The five-year event rate for the primary endpoint of death or disabling stroke was 47.9% after TAVI and 43.4% following surgery (hazard ratio [HR] 1.09, 95% confidence interval [CI] 0.95–1.25, p=0.21). In the transfemoral cohort, there also was no difference at five years (44.5% TAVI versus 42% surgery, HR 1.02, 95% CI 0.87–1.20, p=0.80).
However, in the transthoracic cohort, the rate of death or disabling stroke was significantly higher after TAVI (59.3% versus 48.3%, HR 1.32, 95% CI 1.02–1.71, p=0.03). Thourani indicated: “In the landmark analysis within the transthoracic cohort, the higher values of the primary endpoint for transthoracic TAVI in the first two years continue to diverge from years two to five, in favour of surgery.”
In addition, early improvements in functional status and quality of life were maintained at five years for both TAVI and surgery patients. But, said Thourani: “The rates of rehospitalisations and reinterventions are higher in the TAVI group at five years. There appears to be a divergence of [Kaplan Meier] curves starting at two years, and it is higher for TAVI. Approximately half of the reasons for reintervention for TAVI were due to structural valve deterioration, while the majority of surgery patients had endocarditis as their failure mode.”
Treatment for reinterventions was better tolerated in the TAVI group, and there was also a small, but significant, difference in valve haemodynamics in favour of TAVI. He noted: “The absolute event rates for both groups are very small, and that should be very comforting for us to see as surgeons and cardiologists.”

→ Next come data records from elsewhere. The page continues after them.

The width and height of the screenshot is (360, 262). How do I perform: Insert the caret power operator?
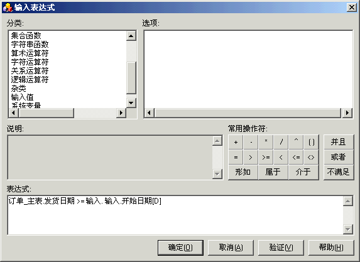296,142
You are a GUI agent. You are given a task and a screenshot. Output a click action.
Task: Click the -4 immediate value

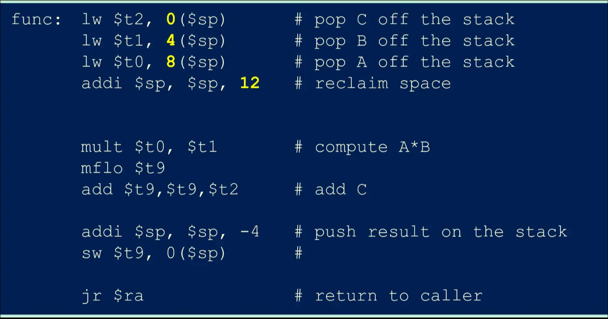[x=250, y=232]
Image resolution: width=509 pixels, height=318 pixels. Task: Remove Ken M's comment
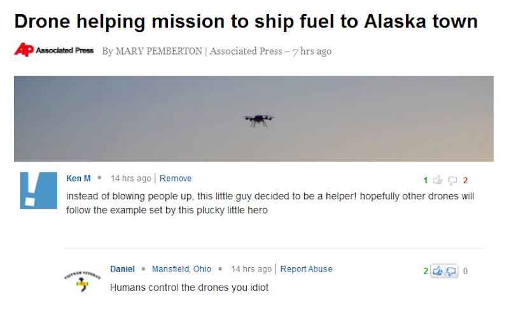click(x=176, y=179)
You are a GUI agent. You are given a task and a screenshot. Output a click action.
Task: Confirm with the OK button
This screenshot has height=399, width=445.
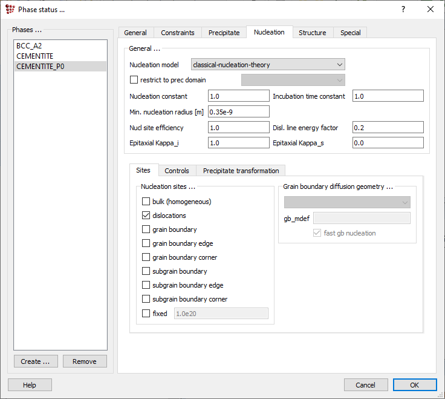pyautogui.click(x=414, y=385)
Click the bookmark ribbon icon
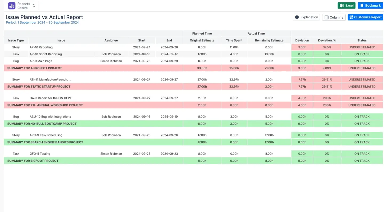Viewport: 384px width, 212px height. point(362,5)

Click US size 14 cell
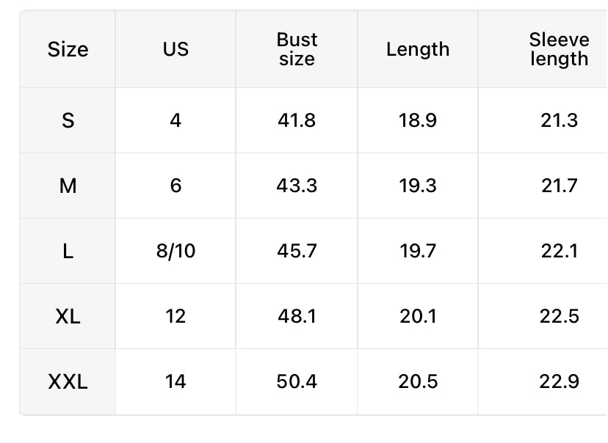(175, 381)
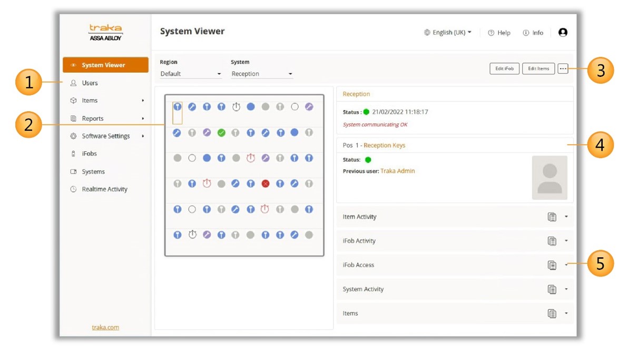This screenshot has height=352, width=628.
Task: Click the iFob Access report copy icon
Action: (552, 265)
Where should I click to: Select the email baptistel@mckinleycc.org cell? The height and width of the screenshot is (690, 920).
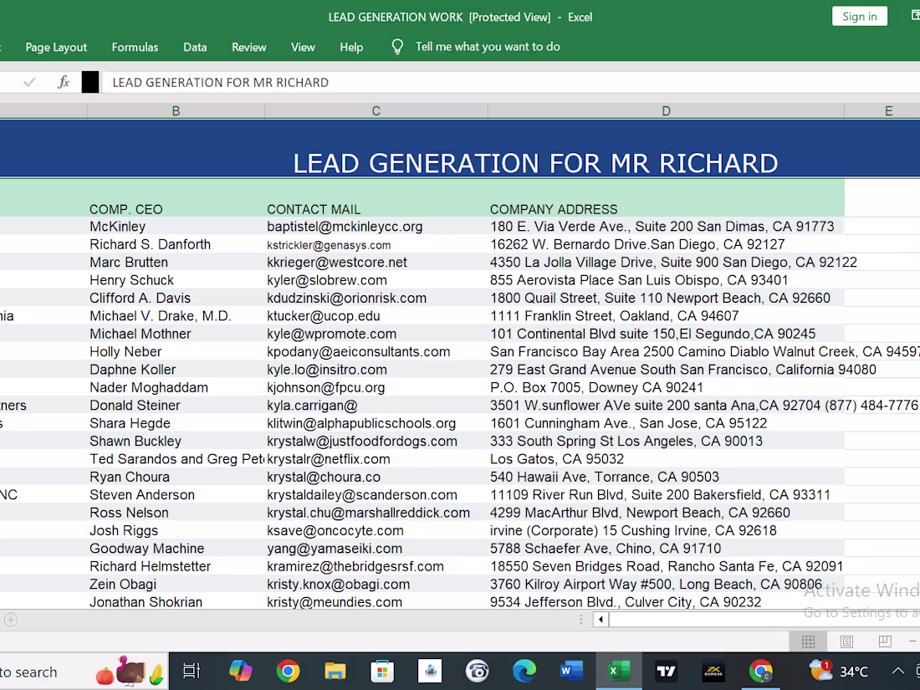point(347,226)
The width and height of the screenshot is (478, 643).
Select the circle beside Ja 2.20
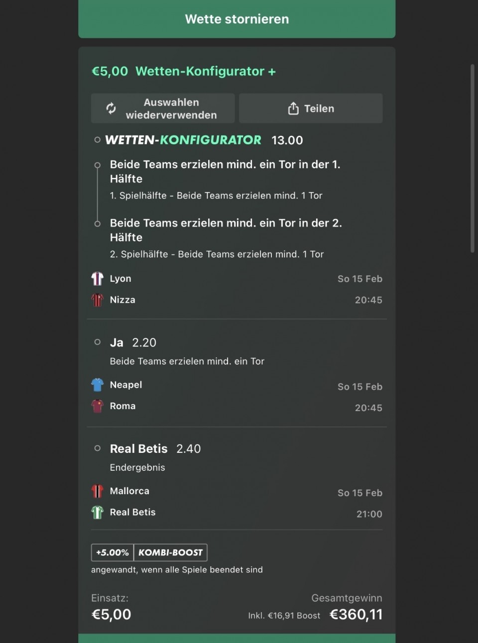click(98, 342)
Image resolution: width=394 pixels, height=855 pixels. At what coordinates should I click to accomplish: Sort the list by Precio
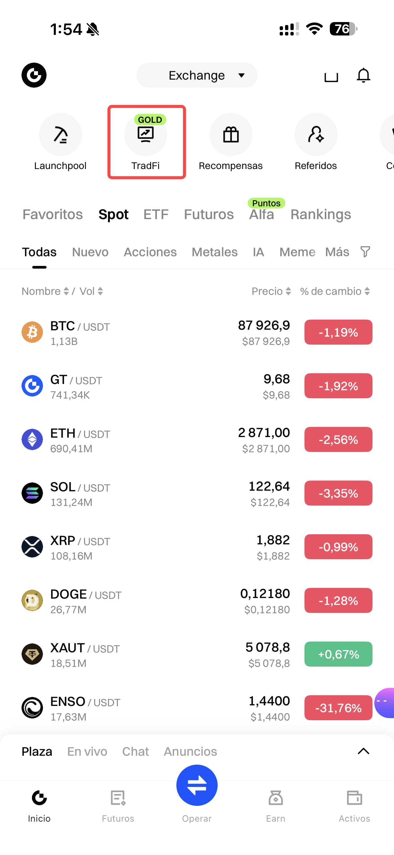point(271,291)
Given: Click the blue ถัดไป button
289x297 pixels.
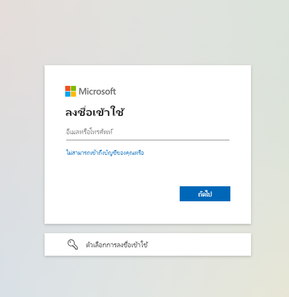Looking at the screenshot, I should (205, 194).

TAVI was also associated with increased mild, moderate, and severe paravalvular leak (PVR); Thourani pointed out that the finding “may be historic in some ways, since the Sapien 3 valve has shown negligible moderate–severe PVR in the PARTNER 2 S3 substudy and the PARTNER 3 study”. Moderate–severe PVR, but not mild PVR, was associated with increased late mortality in TAVI patients.
Summing up, he said: “At five years, the results of TAVI with a Sapien XT valve, versus surgery in intermediate risk patients … for the primary endpoint—death from any cause or disabling stroke—in the overall population and the transfemoral population, was similar for TAVI and surgery. In the transthoracic cohort, unfortunately, the primary endpoints were significantly increased after TAVI compared to surgery.”
But, as Sapien XT is no longer commercially available for aortic stenosis in the USA, the clinical applicability of the findings “should be tempered”, Thourani stressed. In addition, the current generation Sapien 3 is lower in profile “which has led to a 95–96% transfemoral usage, and a small percentage of tranthoracic cases.”
And, missing data at five years, especially in some of the surgical patients, for some clinical and echo endpoints “reduces the rigor of the conclusions,” he said. Follow-up will be extended to 10 years.
TAVI should remain an alternative to surgery in intermediate-risk patients with severe aortic stenosis, “especially those patients that can be done transfemorally”. But, in patients without acceptable transfemoral access, surgery may be the preferred alternative to transthoracic TAVI.